BugBuilder: An automated approach to building high-quality, large-scale defect libraries

author:HUAWEI CLOUD Developer Alliance

This article is shared from HUAWEI CLOUD Community "BugBuilder: Automatic Construction Method of High-quality Large-scale Defect Library-Cloud Community-HUAWEI CLOUD", authored by HUAWEI CLOUD Software Analysis Lab.

1. Problem scenario

For various reasons, such as error location, software testing, program fixing, and defect prediction, research in the software engineering community urgently needs large-scale, high-quality defect libraries. First, real-world defects and their precise fixes are essential for rigorous evaluation of many automated or semi-automated error statement locations, prediction of the number of software defects, and error application of fix methods. We expect these methods to work well on real-world applications, so before these methods can be widely applied, they must be evaluated with a large number of real-world defects and their fix patches.

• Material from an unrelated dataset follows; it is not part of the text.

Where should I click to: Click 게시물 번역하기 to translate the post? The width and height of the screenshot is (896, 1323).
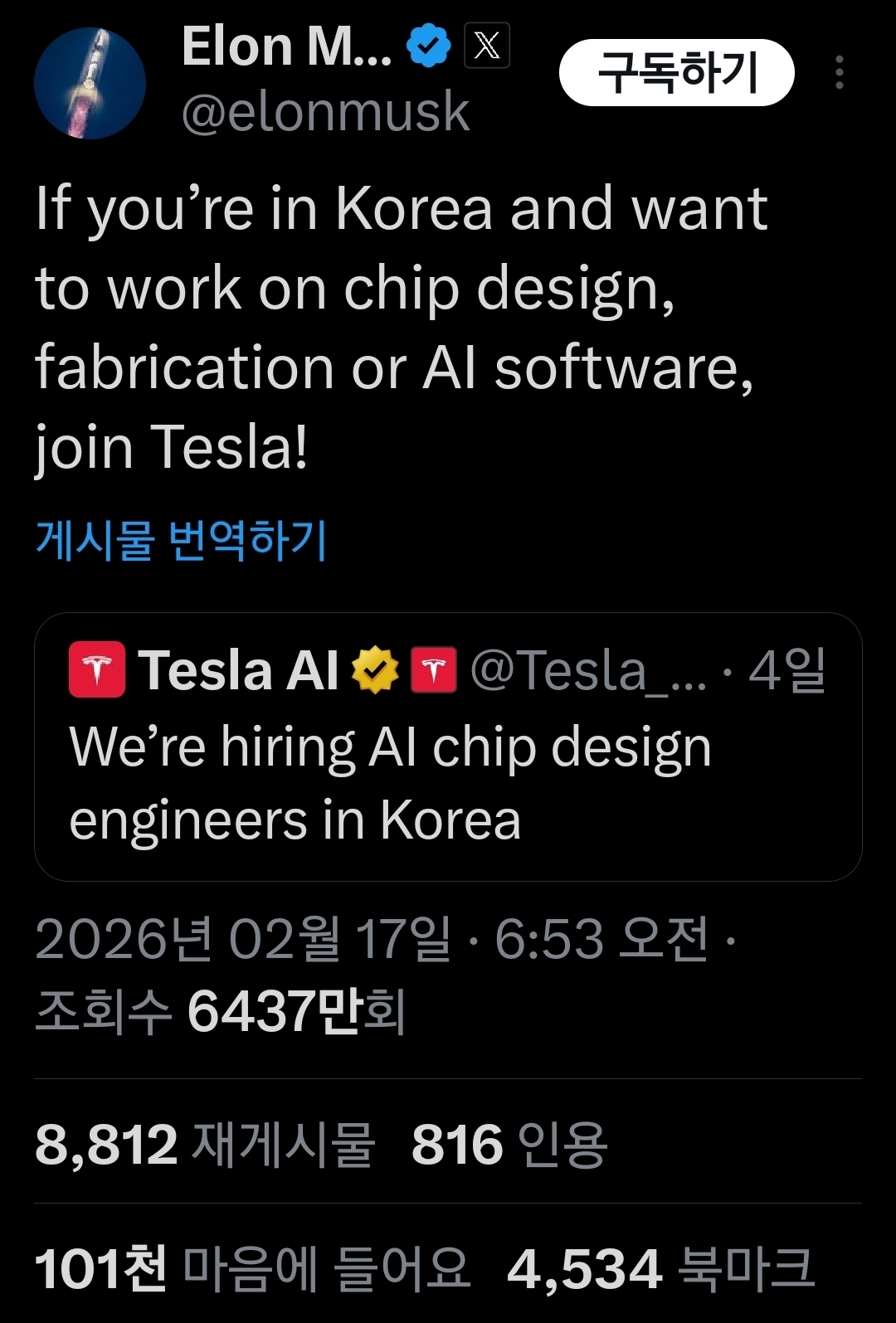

While defects can also be used for evaluation through automatic mutation or manual injection, they may be fundamentally different from real-world defects, so the conclusions drawn from them may not apply to real-world defects. Second, having actual bugs and fixing patches can also motivate researchers to come up with new ways to find, locate, and fix software defects. For example, by analyzing a large number of real-world defects, researchers may be able to figure out what kind of statements are more prone to errors, so they can try to fix such statements first when they are automatically repaired to improve the efficiency of program fixes.

By reading human-written patches, researchers have identified many common repair patterns that in turn have been used to significantly improve automated remediation capabilities. Finally, data-driven and learning-based automated remediation and defect detection methods often rely on a large number of different real-world defects and accurate patches. It is worth noting that the quality of these defects, such as the diversity of defects and the accuracy of patches, can significantly affect the effectiveness of such data-driven approaches.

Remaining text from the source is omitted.